Now, you probably know that "farm" is a noun and a verb. "Farmers farm farms." may not be the best sentence, but it is correct.
Many years ago, the job of a farmer was not always growing crops. The website Merriam-Webster.com notes that in the late Middle Ages, it was common to pay a fixed amount of money for use of land to grow crops. "The sum of money to be paid was called ferme," — or, in Modern English, farm.
So, part of the job of a medieval farmer was to serve as a debt collector.
Around the early 16th century, the word "farm" was used to mean the land held on lease for agricultural purposes. A short time later, "farm" simply meant any land used for raising crops. By the end of that century, "farmer" simply meant a person who raises crops and cultivates land.
The work of a farmer is mainly outdoors. So, the weather can influence whether or not a crop is successful.
Farmers know how to make use of good weather conditions when they have them. In other words, they know how to make hay when the sun shines. This expression may date back to the early 1500s. It comes from the fact that the best time to cut the grass is in dry, sunny weather.
But we can all use this expressions.
It means to take advantage of good, favorable conditions. Another way to explain it is to make the most of an opportunity when it is available.
For example, with her husband was away on business, the woman decided to make hay while the sun shone. She did all the things around the house and the property that she could not do when her husband was home.
A common expression in use today, to farm out, is actually very old.
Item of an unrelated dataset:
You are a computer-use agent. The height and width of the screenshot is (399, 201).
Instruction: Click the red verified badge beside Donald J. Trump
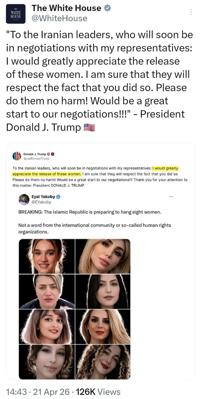click(x=48, y=154)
It comes from the old tradition of leasing land to a tenant farmer and letting the landowner collect the payments.
We continue to use the word "farm" in this way.
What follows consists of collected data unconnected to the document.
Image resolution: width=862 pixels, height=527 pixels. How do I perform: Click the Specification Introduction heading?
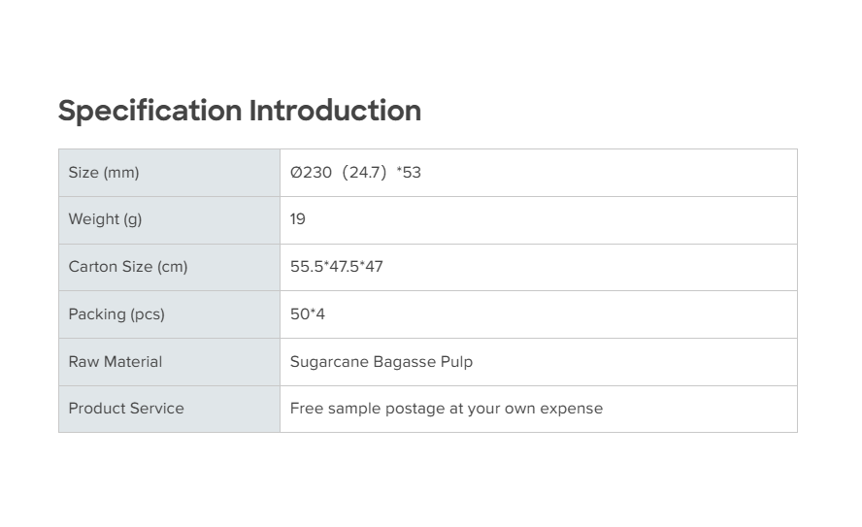[x=239, y=111]
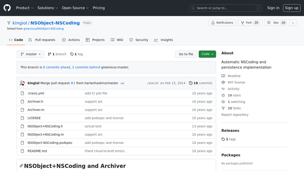Open the commit history clock icon
This screenshot has width=304, height=171.
pyautogui.click(x=191, y=83)
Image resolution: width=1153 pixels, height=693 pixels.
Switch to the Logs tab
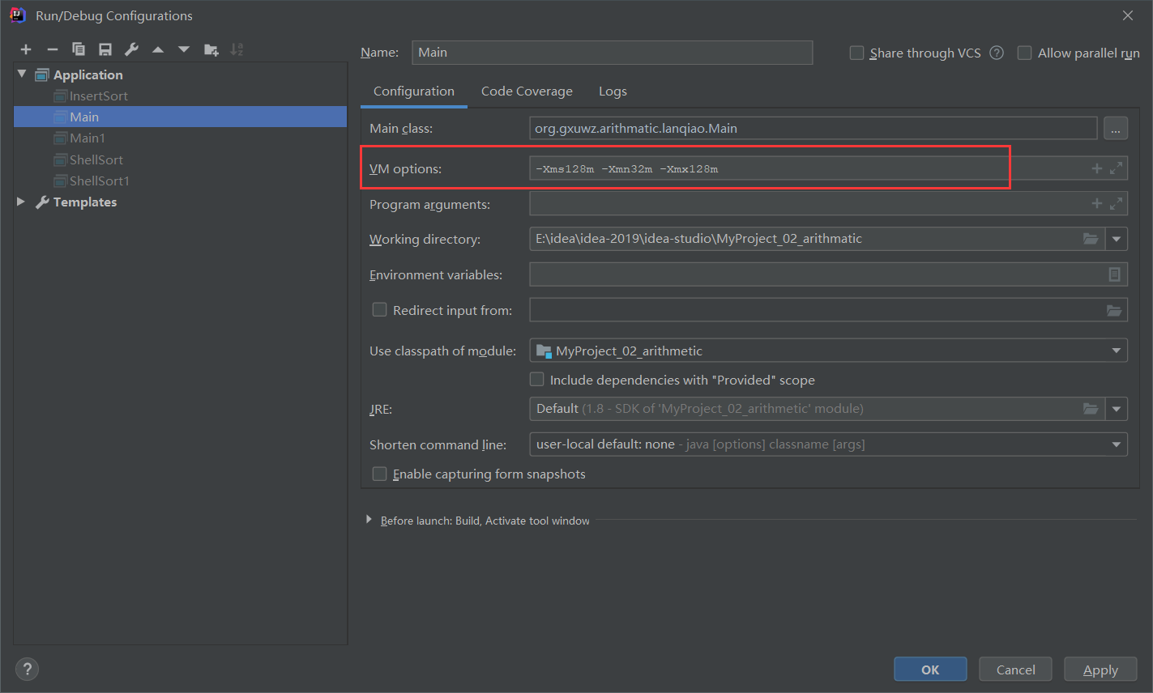coord(613,91)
If you farm something out, you find other people to do the work for you. For example, if a company is unable to complete all of its projects, it can farm out some of the work to other people. These temporary workers are often called subcontractors. Every industry has some work that it farms out to other people.
Now, let's go back to "farm" meaning a place where food is grown.
Farmers begin by planting seeds in the ground.
In American English, however, seed money is not the money you spend on the seeds to be planted on your land. "Seed money" is the money you use to invest in a project or business. It is the money that helps to grow an idea.
On the other hand, when something goes to seed, it is in poor condition because of a lack of care. If you keep up with something, it will not go to seed.
Let's hear how this expression can be used.
A: Have you seen Joan recently?
B: No, not for some time.
A: I was at her house yesterday and she has really let it go to seed. Two windows are broken, her bathroom sink isn't working and some of the house paint is coming off.
B: She has been really busy working. She probably doesn't have time to keep up with the house.
A: Let's get friends together and help her out.
B: Great idea! I actually love painting houses.
Now, there are a few "farm" expressions that you probably should avoid.
For example, some Americans used to call a place where people go to lose weight a fat farm. Today, we call them health resorts or wellness centers.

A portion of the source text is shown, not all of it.